What are the possible values of its area?

Question

Each side of a square contains one of the points $(0,9), (8,5), (6,0),$ and $(-2,4)$. What are the possible values of its area? (The specified points are not vertices of the square.)

Attemp:

Answer 1

Let $A, B, C, D$ be the four points, as shown in your picture.

Firstly, we know that $A, C$ must lie on two opposite sides of the square, and $B, D$ on the other two opposite sides. This is because, if we form the two line segments by connecting the two pairs of points on opposite sides, then they must intersect in the interior of the square.

(This justifies that the position of the square should look like what you draw in the picture.)

For simplicity, I will use $C$-edge to indicate the edge of the square passing through the point $C$.
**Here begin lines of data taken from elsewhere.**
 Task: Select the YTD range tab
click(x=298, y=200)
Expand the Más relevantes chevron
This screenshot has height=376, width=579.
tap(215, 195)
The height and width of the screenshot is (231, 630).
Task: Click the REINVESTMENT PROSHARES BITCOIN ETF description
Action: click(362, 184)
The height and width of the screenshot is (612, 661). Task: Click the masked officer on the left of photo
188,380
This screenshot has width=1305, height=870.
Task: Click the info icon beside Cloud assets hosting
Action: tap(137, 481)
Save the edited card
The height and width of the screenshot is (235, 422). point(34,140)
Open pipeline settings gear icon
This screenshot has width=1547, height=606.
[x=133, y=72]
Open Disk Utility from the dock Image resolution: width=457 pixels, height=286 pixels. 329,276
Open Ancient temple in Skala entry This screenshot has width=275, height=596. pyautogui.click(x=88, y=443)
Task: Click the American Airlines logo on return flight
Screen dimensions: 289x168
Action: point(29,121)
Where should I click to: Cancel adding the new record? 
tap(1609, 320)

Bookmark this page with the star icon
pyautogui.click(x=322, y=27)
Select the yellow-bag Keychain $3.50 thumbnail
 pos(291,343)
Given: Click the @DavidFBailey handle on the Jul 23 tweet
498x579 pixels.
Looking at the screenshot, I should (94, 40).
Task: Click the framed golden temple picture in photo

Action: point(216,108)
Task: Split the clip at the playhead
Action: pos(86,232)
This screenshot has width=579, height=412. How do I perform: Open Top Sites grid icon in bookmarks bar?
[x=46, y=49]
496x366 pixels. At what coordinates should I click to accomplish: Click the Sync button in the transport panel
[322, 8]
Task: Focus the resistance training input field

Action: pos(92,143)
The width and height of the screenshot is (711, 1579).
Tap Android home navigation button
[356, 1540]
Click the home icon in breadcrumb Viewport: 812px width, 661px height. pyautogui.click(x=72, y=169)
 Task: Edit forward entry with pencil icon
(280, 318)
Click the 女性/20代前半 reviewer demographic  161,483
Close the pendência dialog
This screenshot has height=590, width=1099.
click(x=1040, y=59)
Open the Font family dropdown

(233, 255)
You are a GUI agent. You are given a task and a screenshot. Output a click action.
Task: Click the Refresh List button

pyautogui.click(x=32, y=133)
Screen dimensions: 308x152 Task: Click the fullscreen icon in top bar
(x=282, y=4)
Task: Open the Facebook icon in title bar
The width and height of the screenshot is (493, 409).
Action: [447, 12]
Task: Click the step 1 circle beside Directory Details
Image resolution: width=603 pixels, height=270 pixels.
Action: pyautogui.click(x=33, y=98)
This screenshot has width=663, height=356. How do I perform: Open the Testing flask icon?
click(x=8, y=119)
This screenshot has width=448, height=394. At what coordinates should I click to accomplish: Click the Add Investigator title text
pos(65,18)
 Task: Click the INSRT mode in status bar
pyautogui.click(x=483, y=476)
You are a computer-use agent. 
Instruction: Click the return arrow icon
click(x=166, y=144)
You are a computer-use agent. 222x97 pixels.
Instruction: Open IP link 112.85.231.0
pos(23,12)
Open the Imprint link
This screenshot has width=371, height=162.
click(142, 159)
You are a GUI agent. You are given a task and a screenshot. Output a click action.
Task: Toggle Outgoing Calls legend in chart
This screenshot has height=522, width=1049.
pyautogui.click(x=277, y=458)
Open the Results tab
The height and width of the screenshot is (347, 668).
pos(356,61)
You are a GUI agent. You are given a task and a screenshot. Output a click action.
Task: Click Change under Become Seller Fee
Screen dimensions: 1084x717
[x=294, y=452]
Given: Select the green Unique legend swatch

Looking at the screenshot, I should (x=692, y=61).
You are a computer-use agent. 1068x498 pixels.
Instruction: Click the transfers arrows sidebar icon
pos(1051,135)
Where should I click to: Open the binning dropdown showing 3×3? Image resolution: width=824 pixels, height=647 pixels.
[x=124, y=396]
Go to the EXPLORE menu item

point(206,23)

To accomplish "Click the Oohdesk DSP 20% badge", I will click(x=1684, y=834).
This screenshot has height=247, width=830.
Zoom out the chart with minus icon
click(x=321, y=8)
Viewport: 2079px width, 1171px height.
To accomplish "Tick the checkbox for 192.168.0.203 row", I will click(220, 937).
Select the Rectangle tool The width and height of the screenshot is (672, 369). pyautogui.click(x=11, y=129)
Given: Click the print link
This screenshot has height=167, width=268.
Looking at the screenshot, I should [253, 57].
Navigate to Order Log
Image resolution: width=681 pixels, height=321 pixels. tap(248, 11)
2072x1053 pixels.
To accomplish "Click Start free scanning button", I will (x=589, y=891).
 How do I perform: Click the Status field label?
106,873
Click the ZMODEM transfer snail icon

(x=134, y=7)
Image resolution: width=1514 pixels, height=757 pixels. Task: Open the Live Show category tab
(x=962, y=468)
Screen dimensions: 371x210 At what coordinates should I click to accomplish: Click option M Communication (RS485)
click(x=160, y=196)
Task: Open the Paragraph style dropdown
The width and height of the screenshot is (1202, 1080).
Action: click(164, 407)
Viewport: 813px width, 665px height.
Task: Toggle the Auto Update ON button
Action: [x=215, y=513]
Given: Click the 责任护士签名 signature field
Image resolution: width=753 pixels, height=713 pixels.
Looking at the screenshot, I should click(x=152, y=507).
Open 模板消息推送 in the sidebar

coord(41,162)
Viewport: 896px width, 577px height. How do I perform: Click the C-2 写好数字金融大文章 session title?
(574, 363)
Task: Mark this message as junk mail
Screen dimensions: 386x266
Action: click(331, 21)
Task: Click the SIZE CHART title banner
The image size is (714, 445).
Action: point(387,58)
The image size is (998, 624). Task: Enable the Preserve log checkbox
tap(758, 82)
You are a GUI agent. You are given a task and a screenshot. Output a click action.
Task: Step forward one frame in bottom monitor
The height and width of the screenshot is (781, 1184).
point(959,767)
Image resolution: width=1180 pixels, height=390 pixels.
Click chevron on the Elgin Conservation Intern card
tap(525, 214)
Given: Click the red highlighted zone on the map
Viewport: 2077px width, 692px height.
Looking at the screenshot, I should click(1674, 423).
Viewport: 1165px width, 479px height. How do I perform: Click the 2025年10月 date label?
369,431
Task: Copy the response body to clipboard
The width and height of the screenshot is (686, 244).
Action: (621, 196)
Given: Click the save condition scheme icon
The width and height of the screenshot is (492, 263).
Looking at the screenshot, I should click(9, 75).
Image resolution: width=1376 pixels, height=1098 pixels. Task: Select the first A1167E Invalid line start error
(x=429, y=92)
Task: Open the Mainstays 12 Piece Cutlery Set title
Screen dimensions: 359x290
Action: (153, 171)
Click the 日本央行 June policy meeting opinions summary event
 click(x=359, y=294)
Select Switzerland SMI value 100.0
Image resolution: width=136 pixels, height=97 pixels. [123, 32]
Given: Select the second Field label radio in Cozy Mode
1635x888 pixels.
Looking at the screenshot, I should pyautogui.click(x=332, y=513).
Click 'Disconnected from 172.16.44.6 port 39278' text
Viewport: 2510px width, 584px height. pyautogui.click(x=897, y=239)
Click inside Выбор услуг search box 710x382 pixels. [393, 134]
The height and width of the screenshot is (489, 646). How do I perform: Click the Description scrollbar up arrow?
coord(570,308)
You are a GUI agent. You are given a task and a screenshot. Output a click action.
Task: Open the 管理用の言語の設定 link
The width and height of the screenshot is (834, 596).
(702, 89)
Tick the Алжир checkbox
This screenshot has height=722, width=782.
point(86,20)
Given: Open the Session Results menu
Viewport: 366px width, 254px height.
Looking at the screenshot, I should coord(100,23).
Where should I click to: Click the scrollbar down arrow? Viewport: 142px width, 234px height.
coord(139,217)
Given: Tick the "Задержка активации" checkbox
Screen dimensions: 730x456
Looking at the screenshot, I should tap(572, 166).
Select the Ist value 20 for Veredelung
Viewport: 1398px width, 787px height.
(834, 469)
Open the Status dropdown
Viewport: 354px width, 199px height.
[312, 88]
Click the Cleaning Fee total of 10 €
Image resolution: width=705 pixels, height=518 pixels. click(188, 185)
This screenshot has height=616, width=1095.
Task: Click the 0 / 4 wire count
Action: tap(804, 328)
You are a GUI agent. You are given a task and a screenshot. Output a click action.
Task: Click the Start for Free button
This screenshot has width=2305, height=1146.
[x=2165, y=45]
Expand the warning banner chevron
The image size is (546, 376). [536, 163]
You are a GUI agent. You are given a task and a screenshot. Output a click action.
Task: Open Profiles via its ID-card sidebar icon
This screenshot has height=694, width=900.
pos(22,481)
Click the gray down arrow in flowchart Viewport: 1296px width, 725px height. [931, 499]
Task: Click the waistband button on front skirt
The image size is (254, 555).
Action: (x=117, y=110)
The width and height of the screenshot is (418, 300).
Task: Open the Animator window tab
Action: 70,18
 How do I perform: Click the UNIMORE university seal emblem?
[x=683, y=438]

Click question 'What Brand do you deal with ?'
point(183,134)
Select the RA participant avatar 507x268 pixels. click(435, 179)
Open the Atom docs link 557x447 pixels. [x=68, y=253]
Now draw a line passing through $A$ and perpendicular to the line $BD$. Let $E$ be the intersection point of this line with the $C$-edge.

With simple geometry, we see that the length of $AE$ must be equal to the length of $BD$. This uniquely determines the point $E = (7, 10)$.

Since the $C$-edge passes through $C = (8, 5)$ and $E = (7, 10)$, its equation is $y = -5 x + 45$.

From this, it's easy to calculate the side length of the square as the distance from $A$ to the $C$-edge, which is $\frac{51}{\sqrt{26}}$.

So the area of the square is $\frac{2601}{26} \approx 100$.